DOCUMENT EXTRACT:
──────
Transport: Highway concessions

São Paulo city sits just under 80 kilometres from an inviting tropical coast. Little wonder that so many of its citizens flock to the beaches by car on the long, hot week-ends of the summer. These days, however, beach-goers often spend more time in the car than on the sand.

Traffic jams make a meal of the journey – so much so that families often pack copious snacks and lots of water – turning the 50 miles into a bumper-to-bumper journey that can take five hours or more each way.

The government is aware of the enormity of its road infrastructure problem and has made road building a priority in its growth acceleration programme, known as the PAC, with estimated spending from 2007-10 of R$58.3bn.

However, the growth in demand, fuelled by sales of close to 3m new cars a year, is outstripping the drip-drip of supply.

There are some positive signs, however. While the recession has hamstrung other ambitious road schemes in Latin America, particularly in Colombia and Mexico, because of heavy reliance on private funding, prospects for Brazil have remained brighter because the country is less reliant on commercial banking, thanks its well-funded development bank, the Banco Nacional de Desenvolvimento Econômico e Social. The BNDES can stump up to 70 per cent of financing for concessionaires, which has kept projects viable.

Confidence that the BNDES will complement financing is helping concession companies raise funds. CCR, the largest private infrastructure concession group in Brazil, launched an equity issue in October and a near R$600m debenture issue in July. Moreover, concessionaires, enticed by traffic growth, are eager to take on more work in the huge country.

The irony is that concessionaires’ enthusiasm may be in vain, unless the government can build more consensus on private sector participation.

It has blown hot and cold on concessions and the programme has been painfully slow and unpredictable. Many local politicians continue to demand public works: voters do not want to foot the bill through tolls and politicians like to have a say in the awarding of contracts.

A much-trumpeted plan to use public private-partnerships to construct less busy roads, where tolls would not have covered building costs, has been quietly buried.

That’s making life tough for the big toll road companies. Alessandro Levy, finance manager in the Brazilian office of OHL, a Spanish infrastructure company, says: “What we would like to see in Brazil is what we have in our home market, an industry of concessions, where auctions are predictable and regular.”

OHL was the biggest winner in the second stage of Federal concessions, taking five of the seven lots auctioned, and gaining 2,078 kilometres of the total of 2,600 kilometres offered.

As in much of Latin America, Spanish road toll companies have conquered a large part of the Brazilian market, thanks to depth of experience at home and aggressive bids at auctions, based on optimistic traffic forecasts.
──────
DATA PROVIDED:
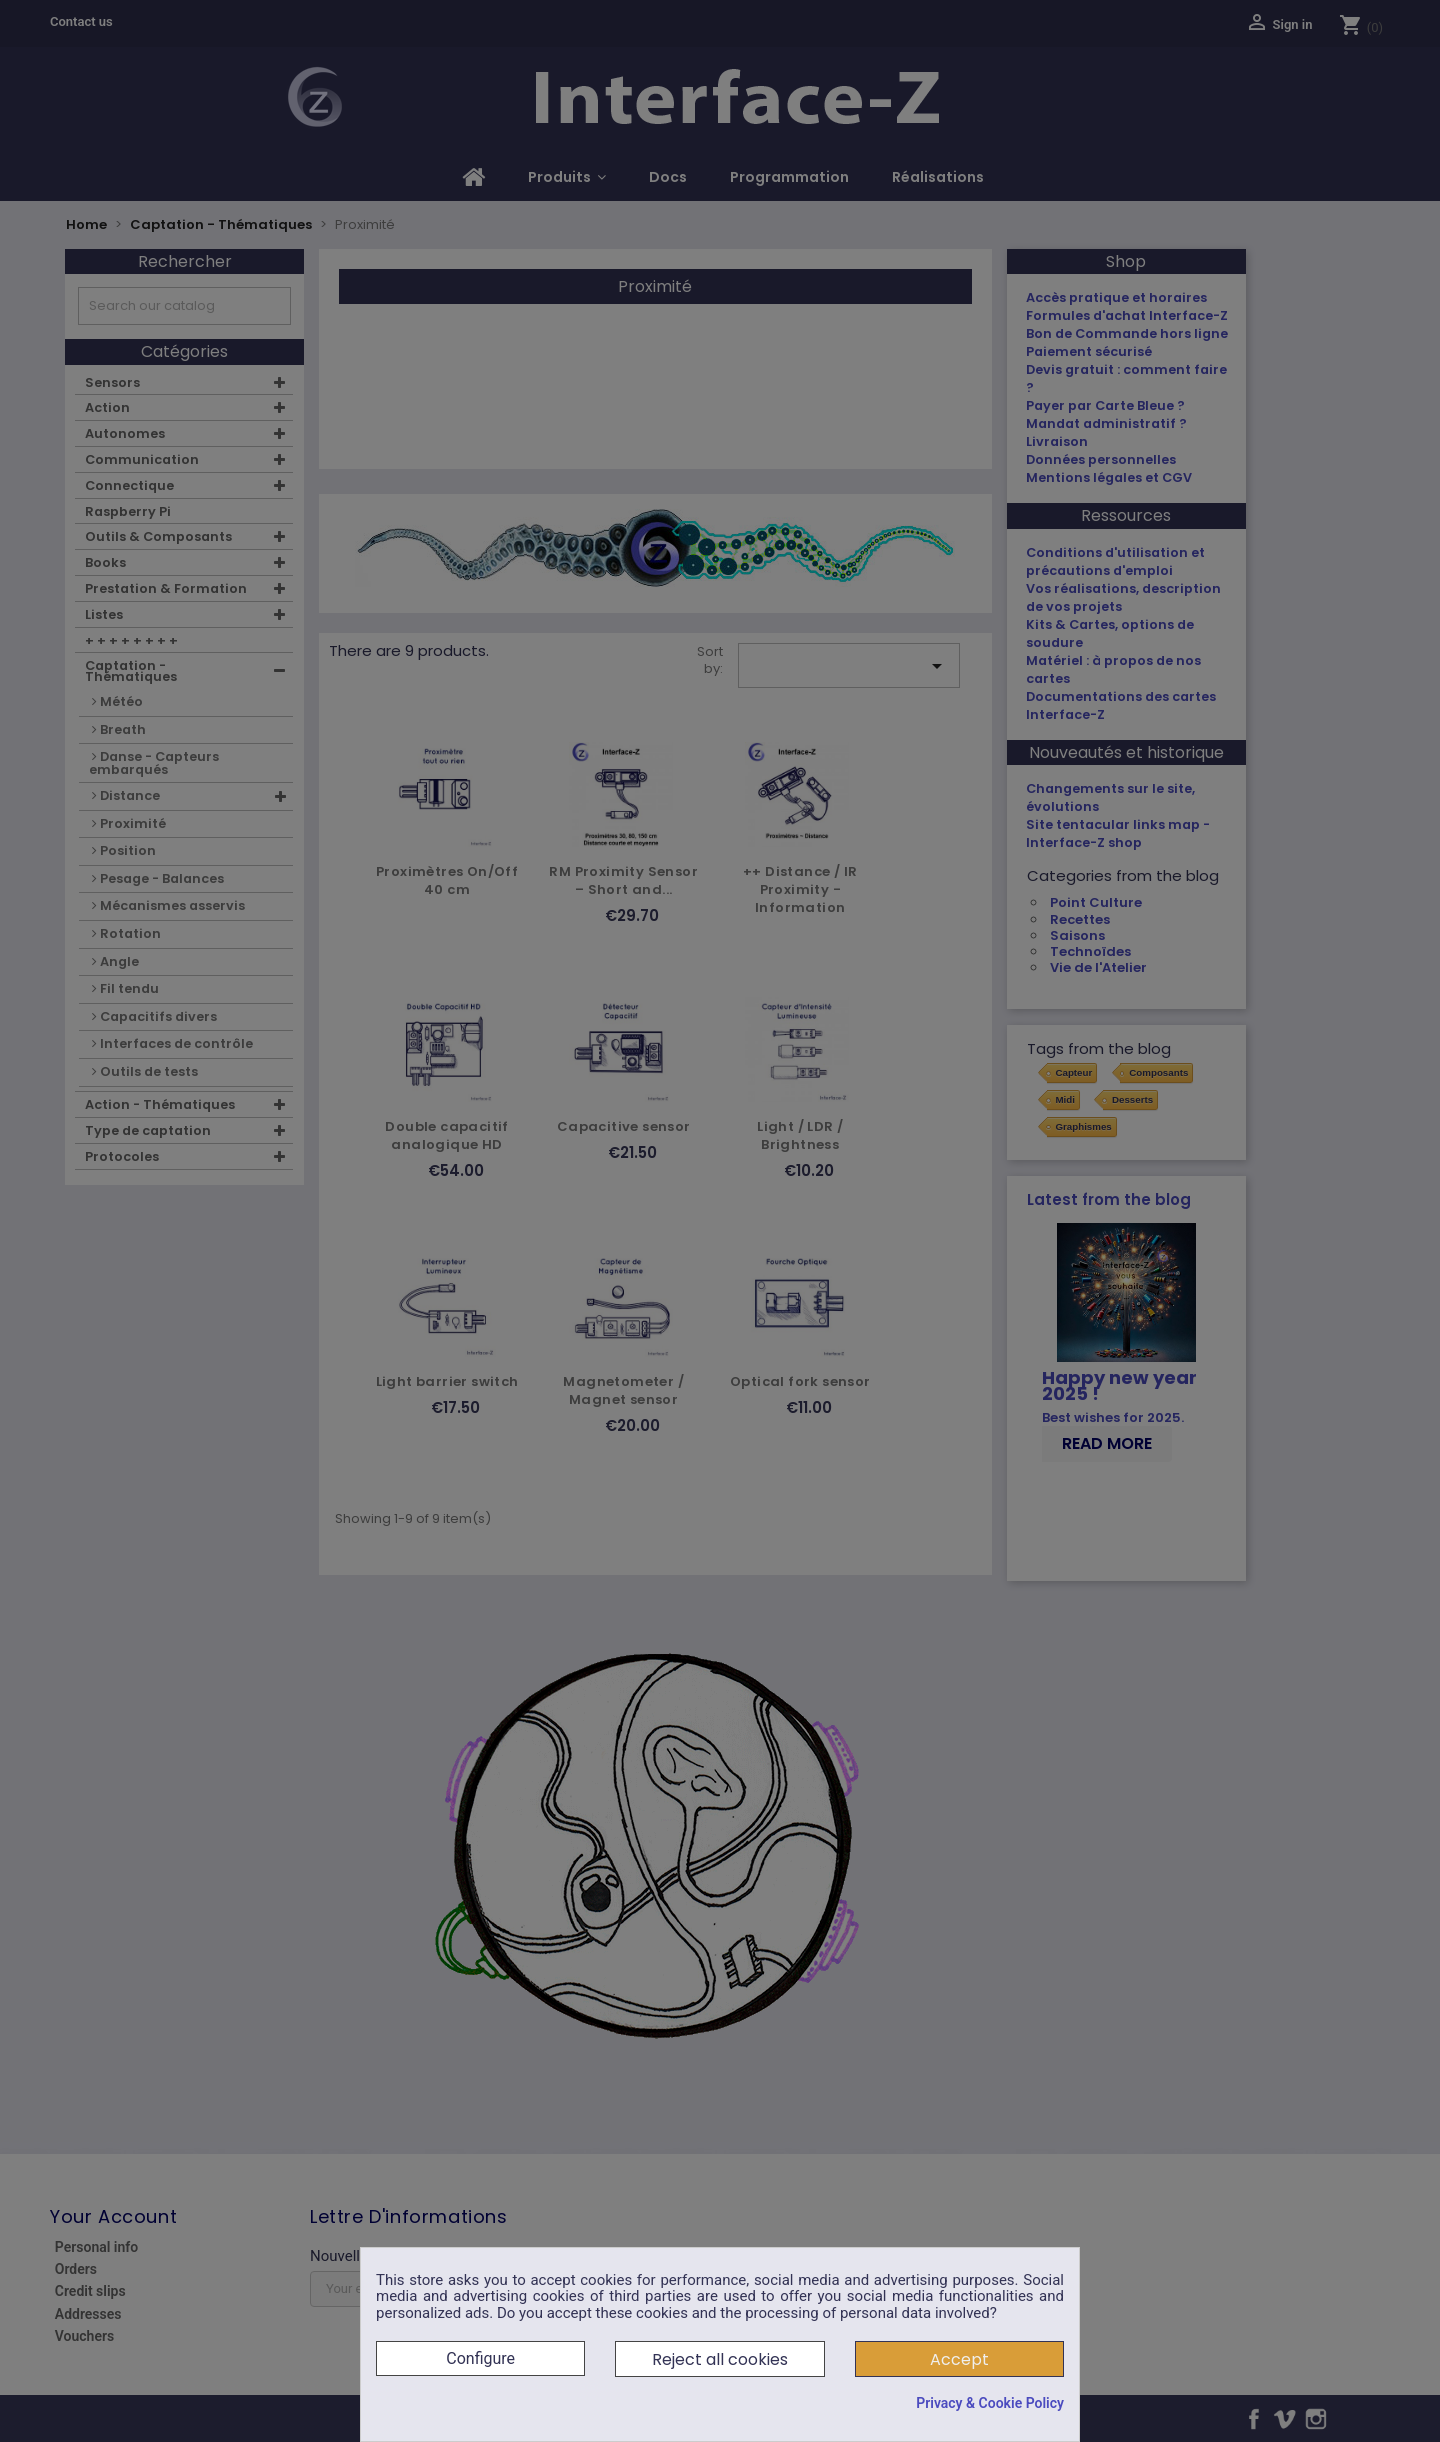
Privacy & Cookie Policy (990, 2403)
──────
TASK DIRECTIONS: Write what comes next in the article on highway concessions in Brazil, picking up after its last sentence about Spanish road toll companies.

RESULT OF THE TASK:
The second stage of concessions was concentrated on roads in the central industrial southeast belt of São Paulo, Rio de Janeiro and Minas Gerais as well as in wealthy southern Brazil and followed a lengthy hiatus.

The first stage had consisted of six concessions totalling 1,483 kilometres, granted mostly by the Ministry of Transport between 1994 and 1998.

All eyes are now on the ongoing third phase of the Federal concession programme, which covers some 2,000 kilometres of roads, focused on the states of Minas Gerais and Bahia.

The country needs to move fast if it is to achieve its schedule, according to Arthur Piotto, financial director at CCR in São Paulo. Federal projects face a timing hurdle with a ban on tenders six months ahead of the presidential election, slated for October of next year.

The government says it is pushing ahead. In June, it awarded a 680 kilometre concession to a new consortium headed by Isolux Corsan of Spain. It is seeking to complete the planning of roads in Minas Gerais, southern Brazil and Bahia in coming months, says Cleverson Aroeira, head of the department for project structuring at Brazil’s development bank BNDES. “The market has interest in all these concessions,” he says.

Investors, however, say that for now they’re more interested in the concessions on offer from the state of São Paulo. That’s in large part thanks to the greater openness of the state in providing information and keep investors abreast of developments, says Mr Piotto.

A new batch of concessions was announced in August by the state secretary of transport. They include three contracts to build and operate most of the São Paulo ring road and a number of roads that connect the main artery between the cities of São Paulo and Rio de Janeiro to the coast.

Concessions may be handed out before the year-end, with the government keen to pursue an aggressive schedule, as it has said that it would like the project to be ready in time for the 2014 World Cup, notes Mr Piotto.

The plan is to duplicate the existing two-lane highways down to the principal coast-bound roads in the east of the state.

Securing investor participation won’t all be smooth sailing: the level of road use is highly dependent on the construction of ports on the coast, especially those at São Sebastião and Caraguatatuba. Traffic to the ports should generate the necessary revenues to attract private investment.

Development could get snagged on licensing and building permits and will no doubt run into the hostility of owners of the giant and well-established port of Santos, just up the road.

“It’s a Catch 22 situation. The government needs to provide a contractual commitment to build the ports in conjunction with the roads,” says Mr Levy. Furthermore, the capital expenditure will be high, as the roads down to the coast pass through the densely forested and steep hills of the coastal range, Serra do Mar, he notes.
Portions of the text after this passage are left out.